INFORMATION SHOWN:
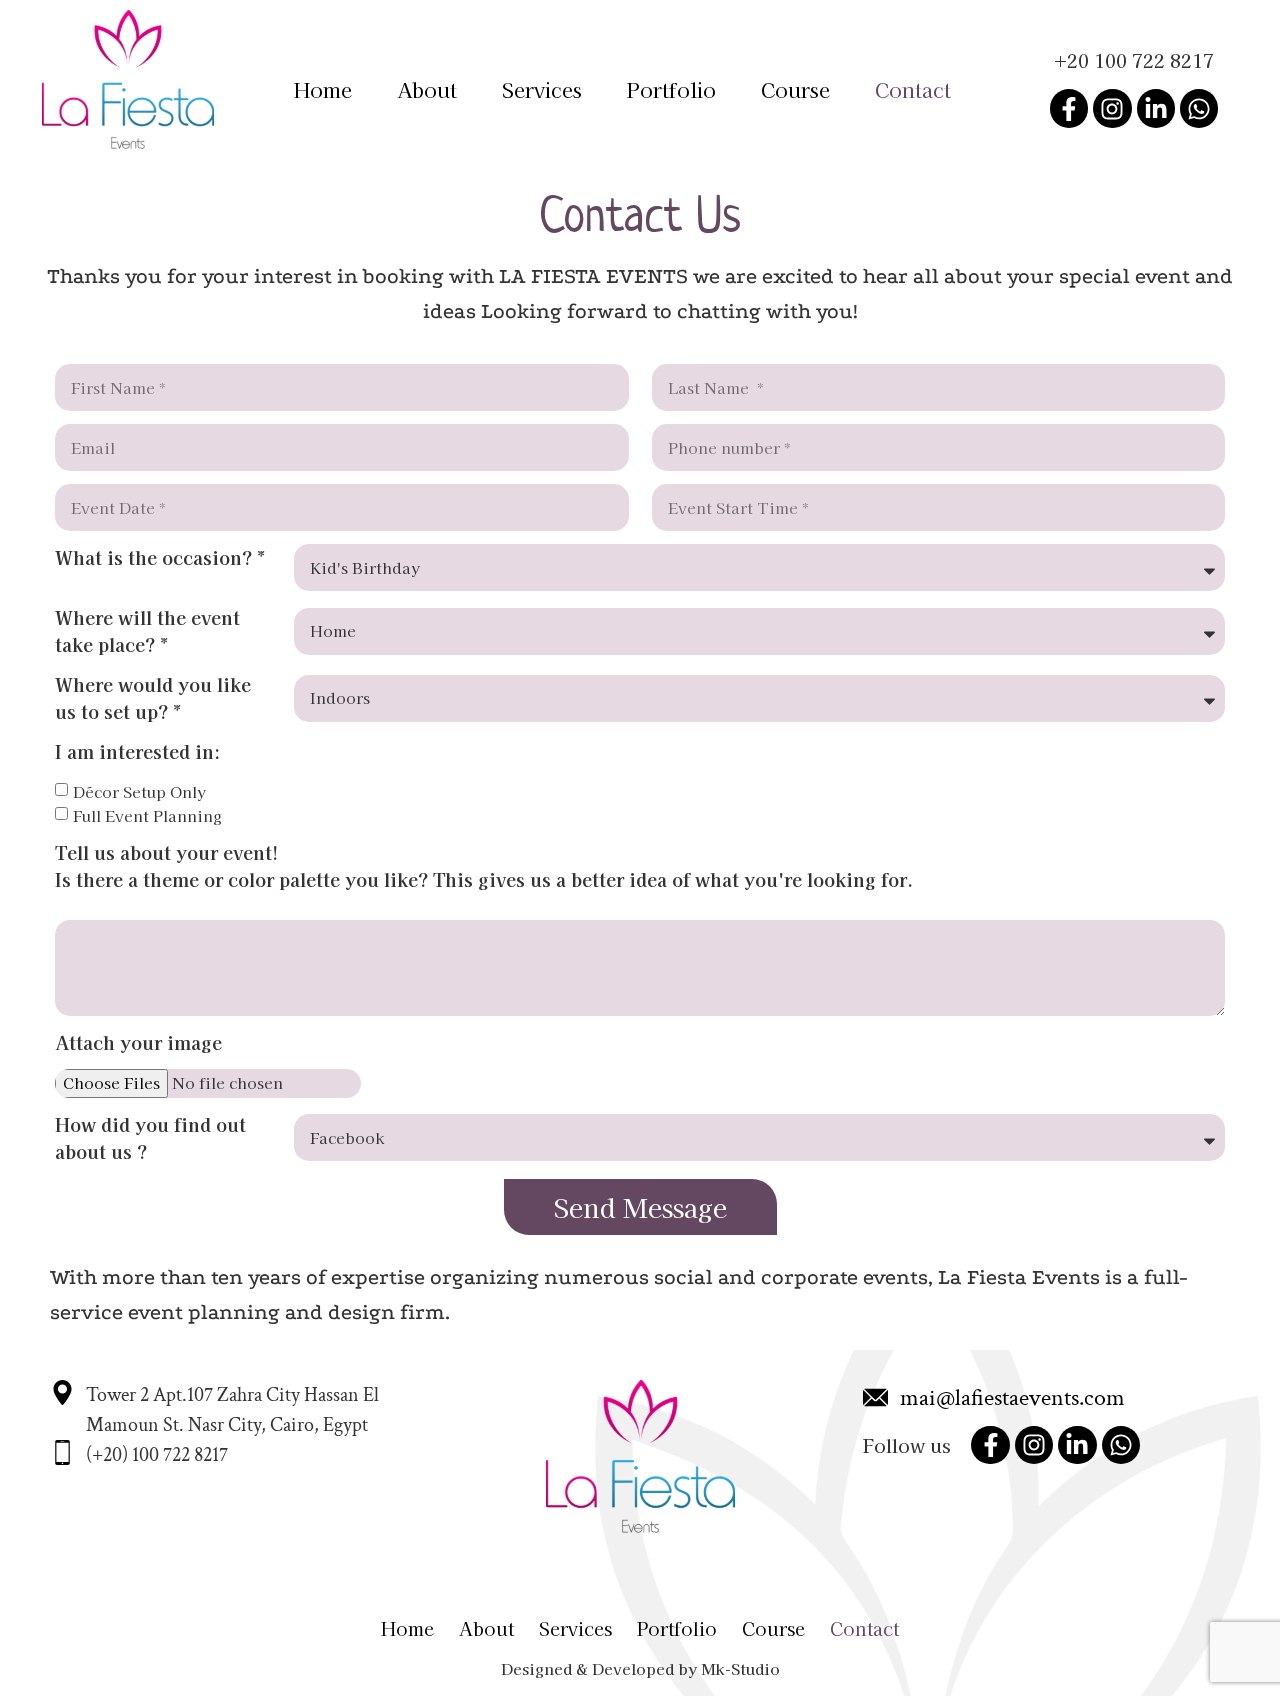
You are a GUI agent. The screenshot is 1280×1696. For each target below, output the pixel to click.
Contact (913, 89)
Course (795, 89)
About (427, 89)
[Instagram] (1112, 108)
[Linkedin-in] (1156, 108)
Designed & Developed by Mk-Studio (640, 1668)
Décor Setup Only (139, 791)
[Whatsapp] (1199, 108)
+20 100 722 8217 (1134, 60)
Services (542, 89)
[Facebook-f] (1069, 108)
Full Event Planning (147, 815)
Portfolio (671, 89)
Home (323, 89)
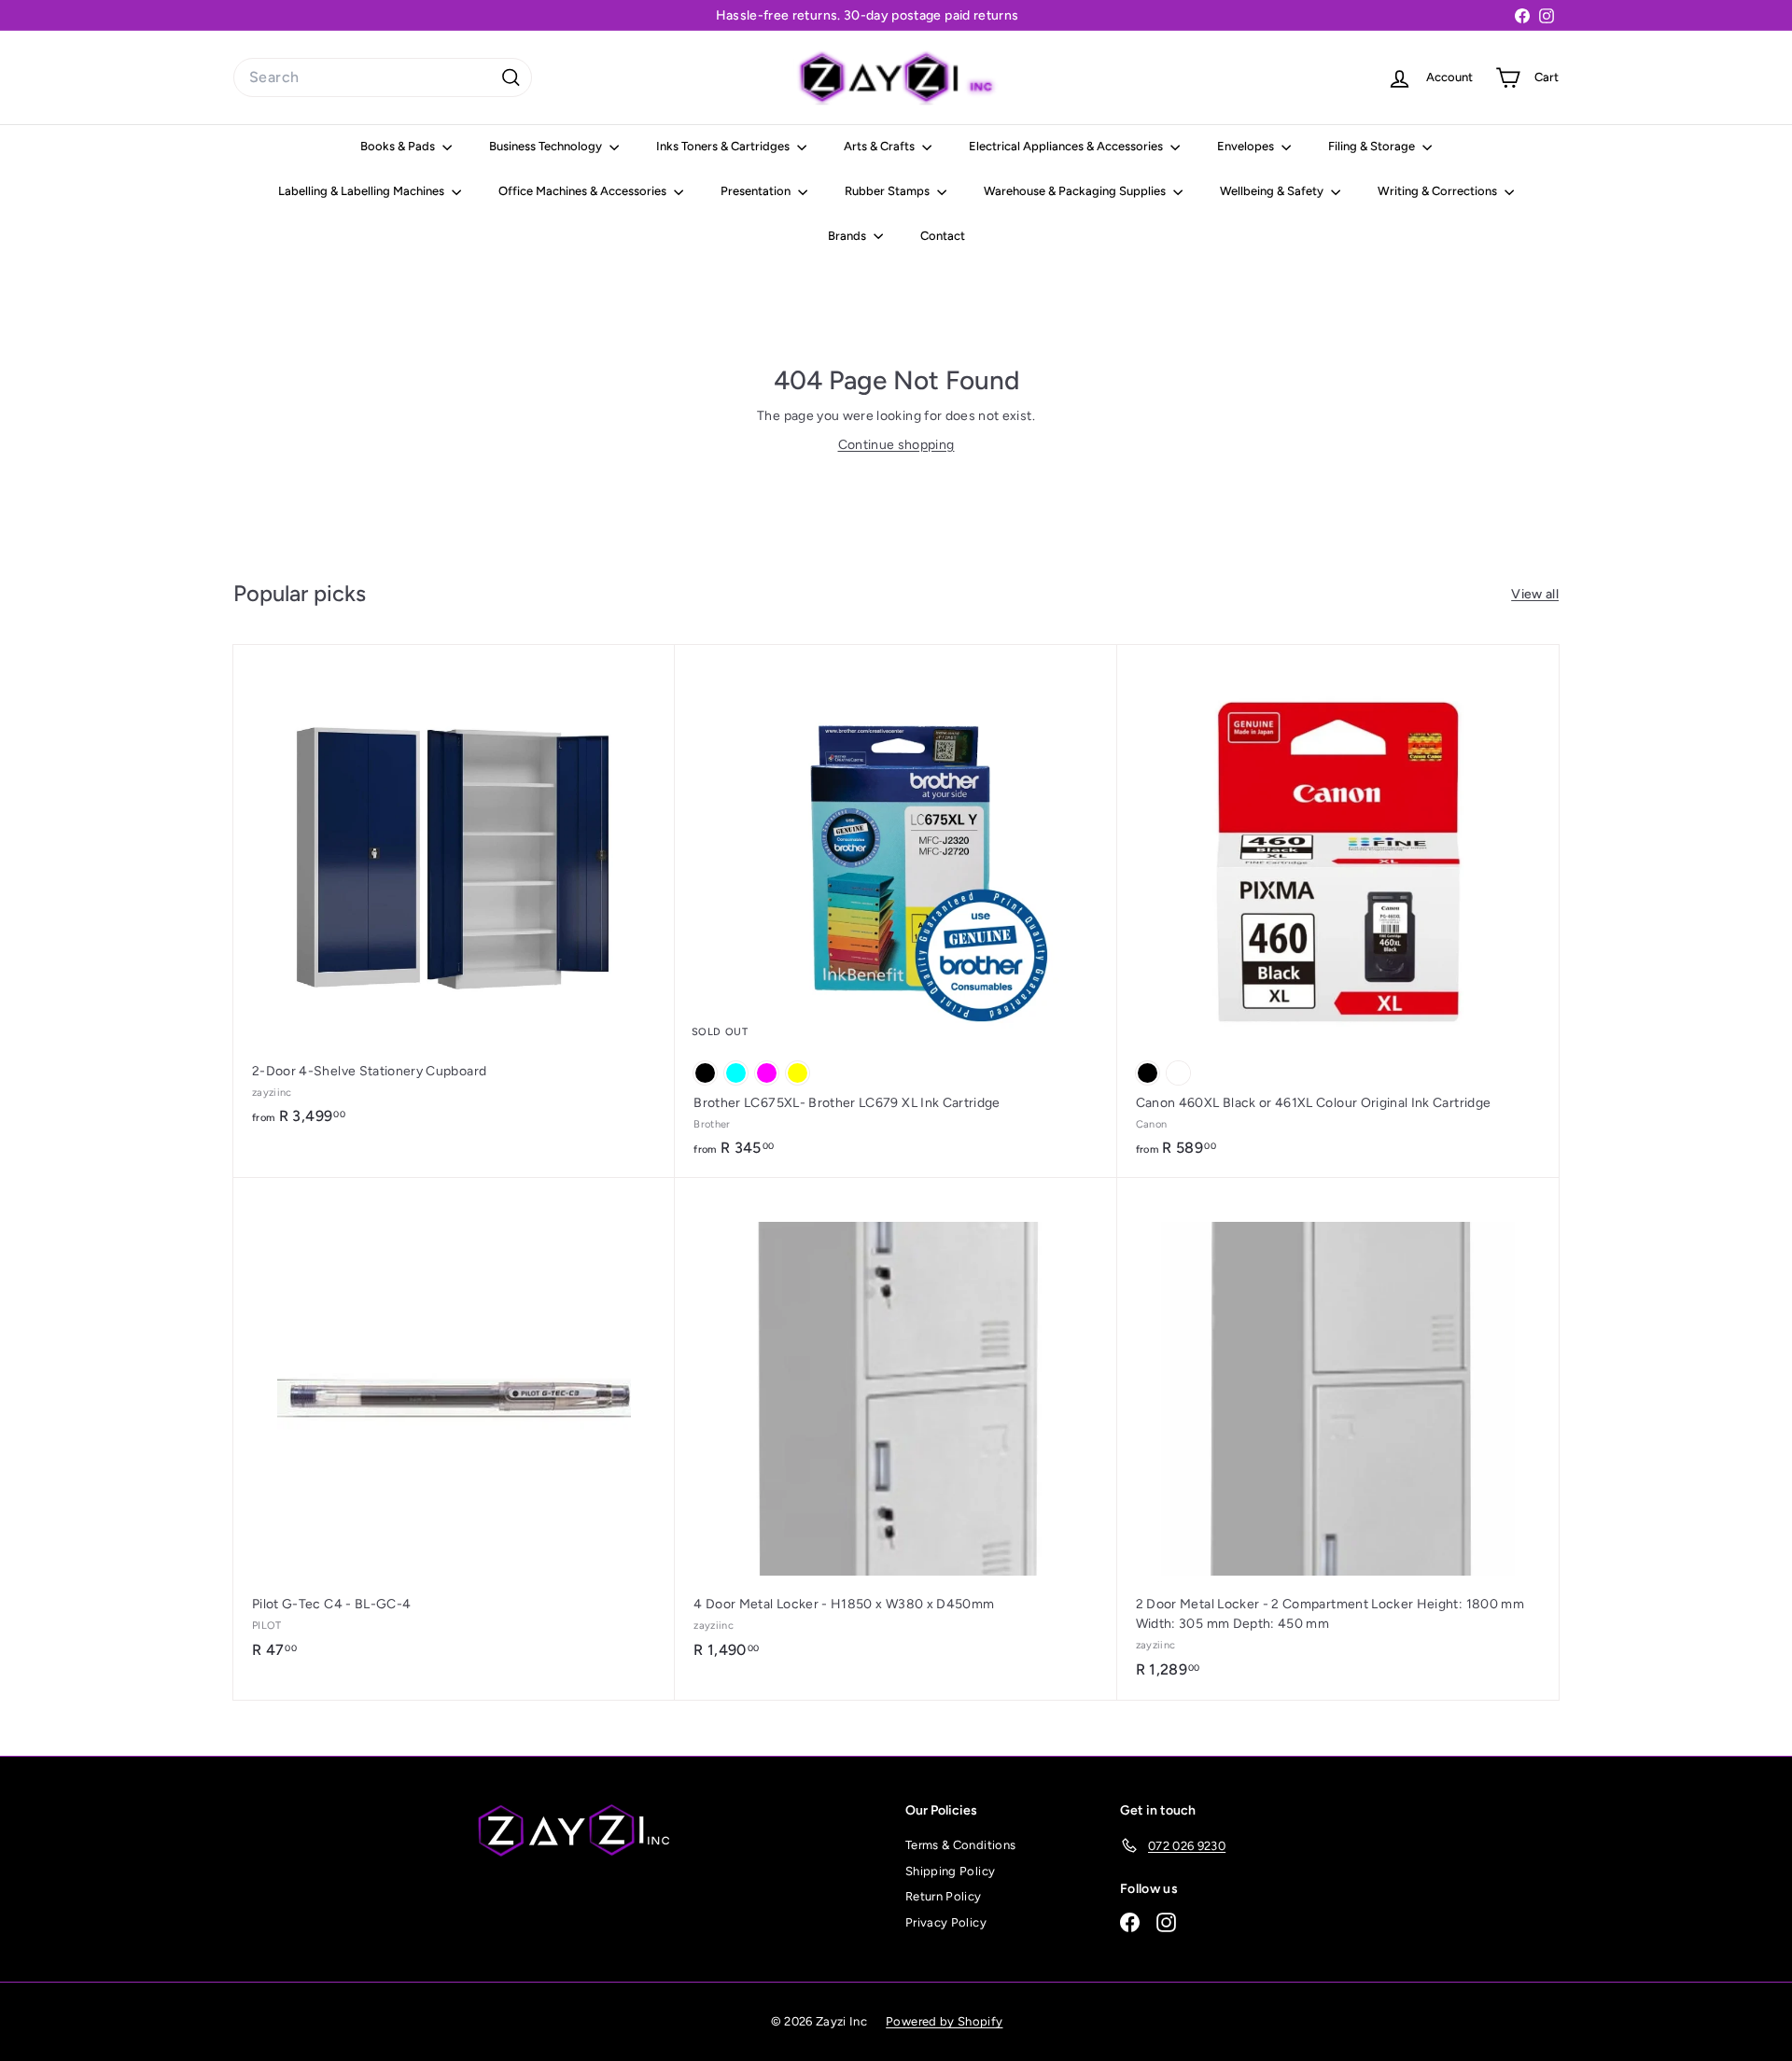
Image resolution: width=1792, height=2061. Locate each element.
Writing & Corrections (1439, 191)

TASK ITEM: Repeat, exactly as they stand above, the lines from the line with "About (427, 89)" to the line with "Full Event Planning (147, 815)", both lines included.

RESPONSE:
About (427, 89)
[Instagram] (1112, 108)
[Linkedin-in] (1156, 108)
Designed & Developed by Mk-Studio (640, 1668)
Décor Setup Only (139, 791)
[Whatsapp] (1199, 108)
+20 100 722 8217 (1134, 60)
Services (542, 89)
[Facebook-f] (1069, 108)
Full Event Planning (147, 815)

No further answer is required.